- Born: 15 February 1961 (age 64)
- Notable works and roles: Parlamentet

= Mikael Tornving =

Swedish comedian, actor and television presenter

Mikael Tornving (born 15 February 1961) is a Swedish comedian, actor and television presenter.

Tornving was born in Östersund and studied personal and worklife at Uppsala University. He is best known as a comedian in the TV4 panel show Parlamentet, and as the character Rolf Nygård as a travelling reporter in Melodifestivalen 2005 during the semi-finals. The character was also seen in the show Godafton Sverige broadcast by SVT. In 2006, Tornving participated in the comedy series Playa del Sol at SVT. His first film role came in 2006 in a cameo in the film Frostbiten as a police officer that tries to arrest a vampire. He also plays the role of Patrik Agrell in the films about Johan Falk.

In 2007, Tornving took part in the musical Little Shop of Horrors which was done at the Halmstad teater. In 2013, he participated in the musical Priscilla, Queen of the Desert at Göta Lejon in Stockholm.
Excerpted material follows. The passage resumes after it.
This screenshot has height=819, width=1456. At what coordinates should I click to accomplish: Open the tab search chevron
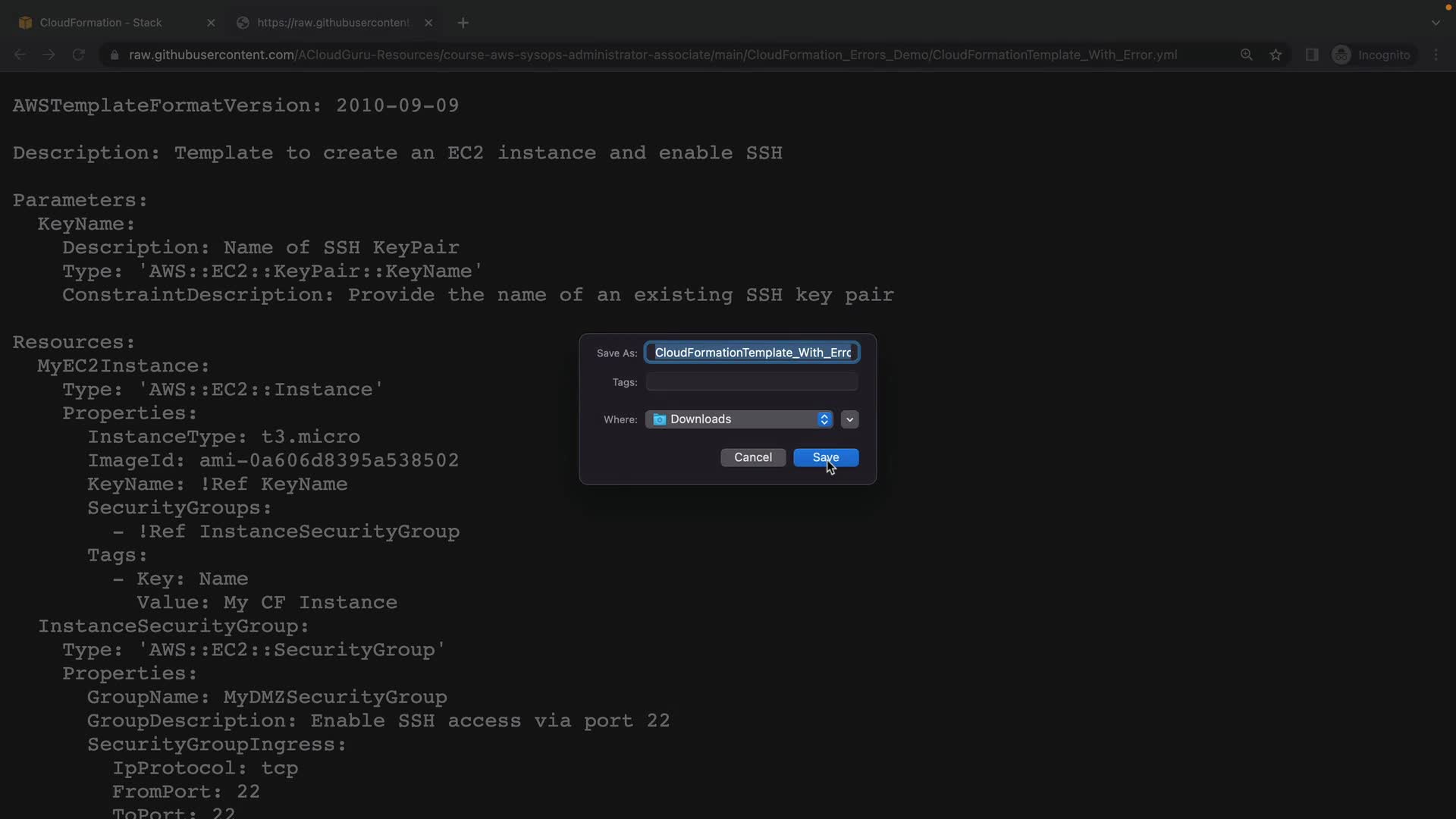(1436, 23)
In the summer of 2008, Tornving toured with Rhapsody in Rock, he also presented an episode of the Sveriges Radio show Sommar i P1 where he told about his life and achievements. In 2014, he presented the comedy news show SNN News at TV4 as the "official presenter" of the news show.

He has previously been a reserve-officer at the Jämtlands fältjägarregemente in Östersund.